- Text Classification: Assigning predefined categories to text based on its content.
- Clustering: Grouping similar texts together based on their content.
- Semantic Textual Similarity: Measuring how similar two pieces of text are in meaning.
- Bitext Mining: Finding parallel sentences in different languages.
- Reranking: Ordering a list of texts based on relevance to a query.
- Pair Classification: Determining if two texts are related or not.
- Multilabel Classification: Assigning multiple categories to a single piece of text.
- Instruction Reranking: Ranking texts based on how well they follow given instructions.

In [1]:
from sentence_transformers import SentenceTransformer
from sklearn.metrics.pairwise import cosine_similarity
from sklearn.cluster import KMeans
from sklearn.linear_model import LogisticRegression
import numpy as np
from datasets import load_dataset

# Load the embedding model
model = SentenceTransformer('Qwen/Qwen3-Embedding-0.6B')
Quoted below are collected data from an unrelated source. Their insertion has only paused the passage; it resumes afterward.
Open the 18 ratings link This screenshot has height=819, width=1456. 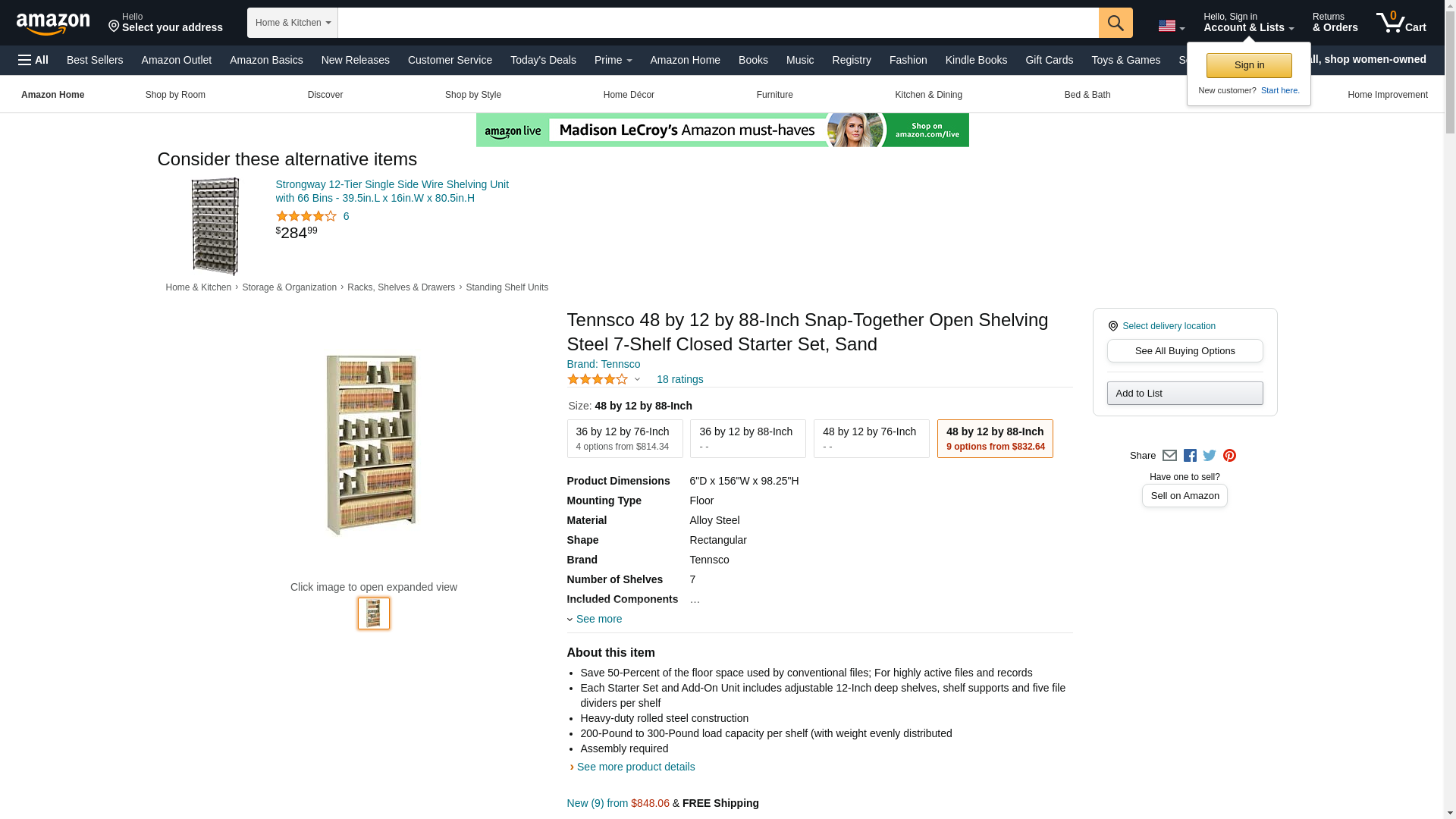pyautogui.click(x=679, y=379)
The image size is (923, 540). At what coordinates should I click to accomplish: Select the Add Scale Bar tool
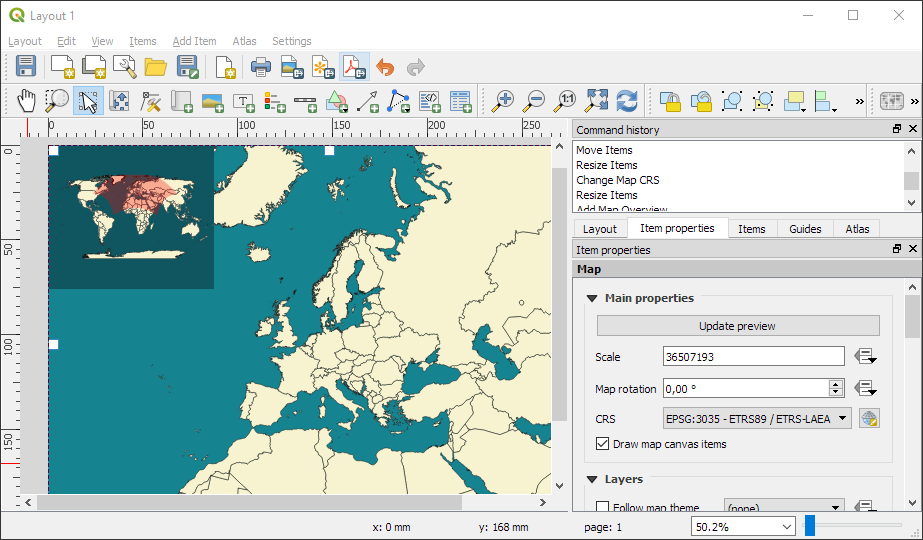coord(305,101)
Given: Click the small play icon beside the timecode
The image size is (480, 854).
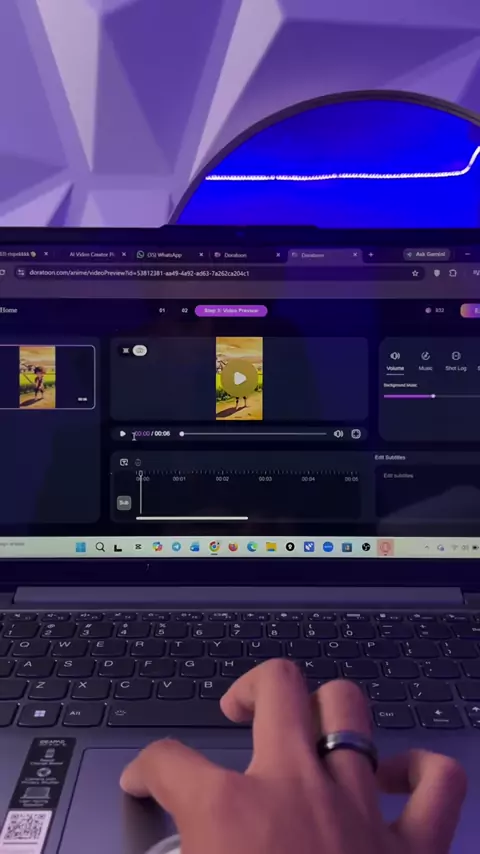Looking at the screenshot, I should tap(123, 434).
    Found GPU0 NVIDIA GB10 which is of cuda capability 12.1.
    Minimum and Maximum cuda capability supported by this version of PyTorch is
    (8.0) - (12.0)
    


In [2]:
# 1. TEXT CLASSIFICATION
# Classify movie reviews as positive or negative

print("=" * 50)
print("1. TEXT CLASSIFICATION")
print("=" * 50)

# Sample data
train_texts = [
    "This movie was absolutely fantastic! I loved every minute.",
    "Terrible film, waste of time and money.",
    "An amazing masterpiece with brilliant acting.",
    "Boring and predictable. Don't recommend.",
    "Best movie I've seen this year!",
    "Complete disaster, awful in every way."
]
train_labels = [1, 0, 1, 0, 1, 0]  # 1=positive, 0=negative

test_texts = [
    "Great film with excellent performances.",
    "Not worth watching, very disappointing."
]

# Generate embeddings
train_embeddings = model.encode(train_texts)
test_embeddings = model.encode(test_texts)

# Train classifier
classifier = LogisticRegression()
classifier.fit(train_embeddings, train_labels)

# Predict
predictions = classifier.predict(test_embeddings)
for text, pred in zip(test_texts, predictions):
    sentiment = "Positive" if pred == 1 else "Negative"
    print(f"Text: {text}")
    print(f"Predicted: {sentiment}\n")


1. TEXT CLASSIFICATION
Text: Great film with excellent performances.
Predicted: Positive

Text: Not worth watching, very disappointing.
Predicted: Negative



In [None]:
# 2. CLUSTERING
# Group similar news articles

print("=" * 50)
print("2. CLUSTERING")
print("=" * 50)

texts = [
    "Apple announces new iPhone with advanced AI features",
    "Stock market reaches all-time high today",
    "New study shows benefits of Mediterranean diet",
    "Tech giant unveils revolutionary smartphone technology",
    "Wall Street celebrates record-breaking trading day",
    "Researchers discover health benefits of olive oil"
]

embeddings = model.encode(texts)

# Cluster into 3 groups
kmeans = KMeans(n_clusters=3, random_state=42)
clusters = kmeans.fit_predict(embeddings)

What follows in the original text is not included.